By Micha Green
AFRO D.C. Editor
In about a week U.S. residents will begin getting invitations to complete the 2020 U.S. Census and as a rallying factor national and local teams alike are working to get the message out that “everyone living in the United States should be counted,” according to the U.S. Census Bureau’s Chief of Field Division Dale Kelly. On March 3, the U.S. Census and its trusted voices and partners teamed up for an informational press conference targeting Black communities at the African American Civil War Museum in Washington, D.C.
“Not only is America, the country, diverse, but the campaign is diverse and it’s structured that way,” said the U.S. Census Bureau’s Chief Public Information Officer Michael Cook Sr.
Lauren Williams with Y&R, Michael Cook Sr., Dale Kelly and Kendall Johnson all with the United States Census Bureau at the Census 2020 event at the African American Civil War Museum on March 3. (Photo by Micha Green)
In an hour-long session, six speakers shared the importance of the 2020 Census and particularly its effect on Black communities.

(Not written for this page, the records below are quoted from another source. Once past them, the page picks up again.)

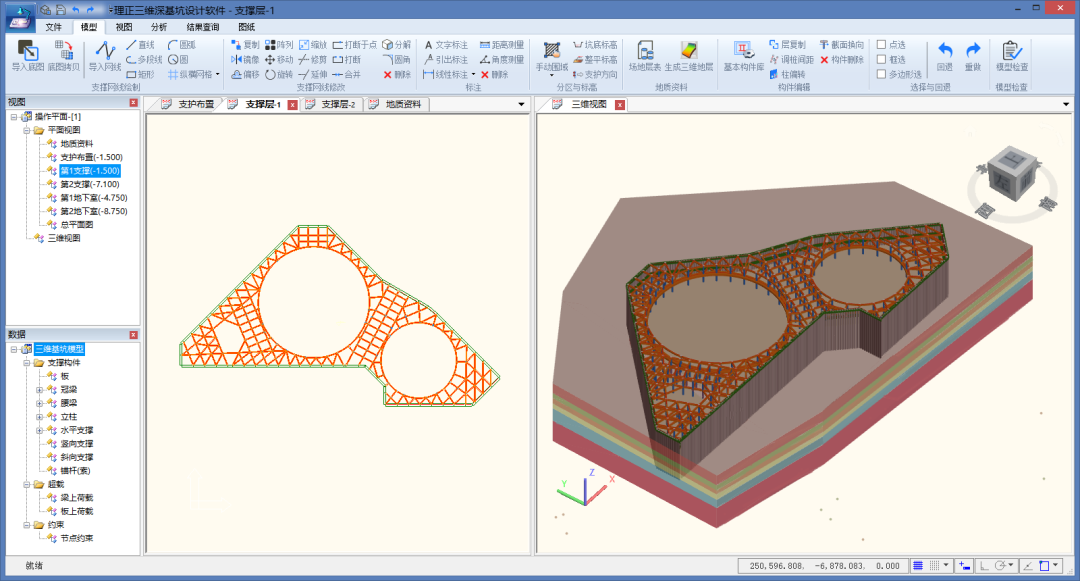The image size is (1080, 581).
Task: Click 生成三维地层 generate 3D strata icon
Action: pyautogui.click(x=689, y=51)

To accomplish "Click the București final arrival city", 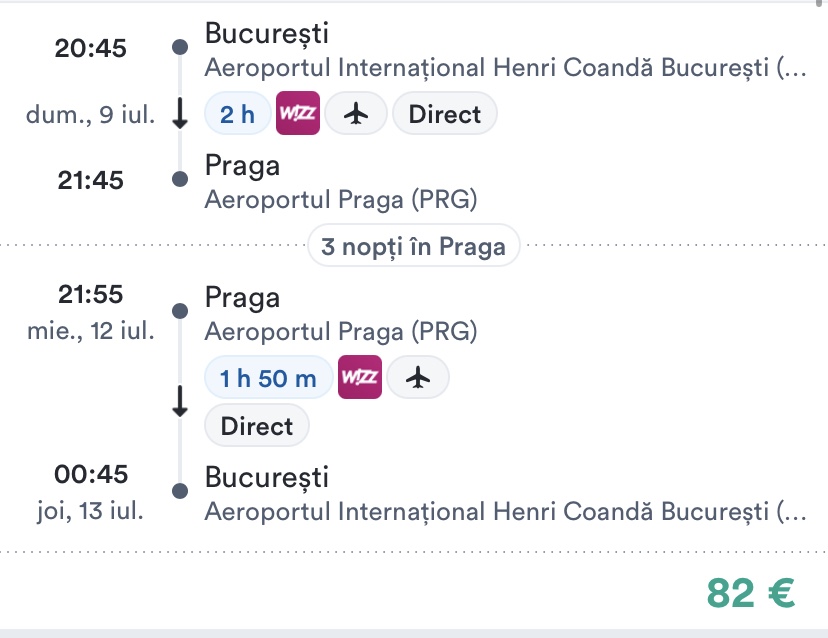I will pyautogui.click(x=266, y=477).
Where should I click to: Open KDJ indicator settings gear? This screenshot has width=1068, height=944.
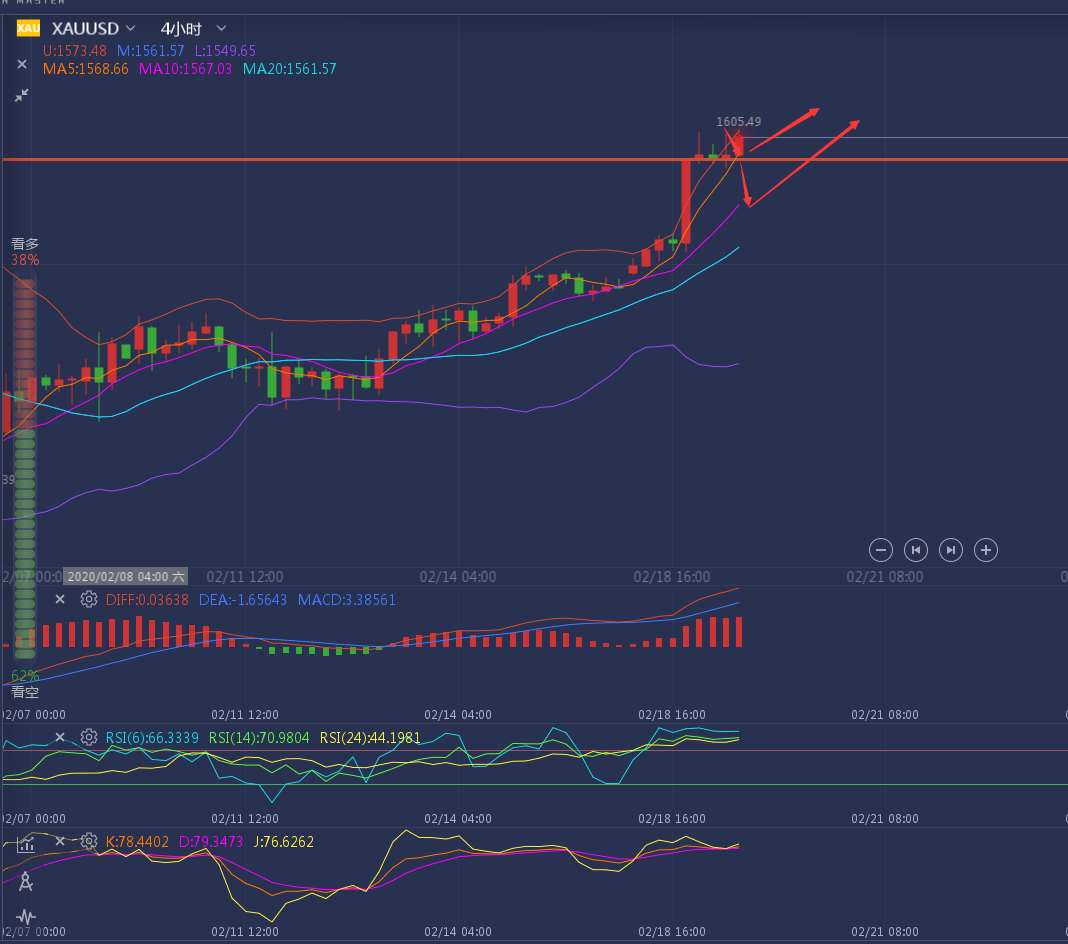(89, 842)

The United States Census 2020 theme is “Shape your future; START HERE,” in order to emphasize the importance of how being counted can directly affect residents.

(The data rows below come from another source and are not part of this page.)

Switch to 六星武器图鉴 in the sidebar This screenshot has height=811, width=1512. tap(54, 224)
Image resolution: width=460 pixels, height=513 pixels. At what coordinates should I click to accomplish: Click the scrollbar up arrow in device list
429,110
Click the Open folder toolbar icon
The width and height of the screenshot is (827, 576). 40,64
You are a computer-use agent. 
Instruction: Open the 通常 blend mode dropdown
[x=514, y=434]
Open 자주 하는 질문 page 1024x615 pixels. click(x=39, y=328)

“The community services, social services that are used behind our statistics are invaluable,” Cook explained.
When people and communities are undercounted federal funding is lost towards programming such as Medicare, Medicaid, SNAP, Pell Grants, housing assistance and Head Start.
Local leaders such as D.C. Mayor Muriel Bowser and Prince George’s County Executive Angela Alsobrooks have been openly raising awareness and emphasizing the importance of their districts having a complete count.
National and local teams are working to ensure Black communities are completely counted in the United States Census 2020. (Courtesy Photo)
According to the D.C. Policy Center, the nation’s capital had the second highest share of residents missed among major U.S. cities in 2010, with 2.2 percent of District residents not counted. In January, the AFRO reported that Alsobrooks estimated the 2010 under reporting of Prince George’s residents cost the County over $360 million in federal funding that would have helped subsidize services such as Medicare, transportation and special education.
The fear of undercounting has allowed for the creation of jobs and opportunities getting a complete count.
Melissa Bird, executive director of District Census 2020, said Mayor Bowser created her position early on in order to ensure that D.C. residents were completely counted. With Bird’s work and the help of her team, more than 1,000 District residents are on the ground preaching the importance of completing the Census.
“I think our real success… is really building our on the ground ambassadors,” Bird said. “To date we have trained over 1100 residents to serve as Census ambassadors.”
The Census teams and ambassadors are not only working to help residents understand the importance of being counted, but also that it is safe and simple to participate in the counting process.
“It’s safe, it’s easy and it matters,” Bird said.
Undercounting, according to research from the U.S. Census Bureau and its trusted partnerships, is a result of many factors regarding fear and concern in communities of color.
Austin Patrick, a strategist with Y&R one of the trusted partners working with the U.S. Census Bureau, explained how communities of color do not necessarily buy into the idea that being counted is part of their “civic duty.” With fears regarding safety, confidentiality and whether or not anything will even change from the count, much of the marketing materials being disseminated to Black communities emphasizes the importance of counting everyone and clarifies that the information cannot adversely affect those who fill out the form.
Further, communities of color also face concerns regarding citizenship and language barriers, when filling out the Census.
“There is no question on the form related to citizenship,” Kelly said. “The online questionnaire is available in 13 languages, including French and Haitian Creole. These 13 languages represent the languages spoken in 95 percent of the households in the country,” she added.
On March 12, the Census 2020 invitations will be sent out, and residents can complete them online, by phone or mail.
April 1, Census Day, is the key reference date for the 2020 Census, which will allow for any residents living in one’s home by that date, including infants, to be counted.
As the national and local teams gear up, the U.S. Census 2020 is still looking to hire people to ensure that everyone is counted, and encourages residents to apply at www.2020census.gov/jobs.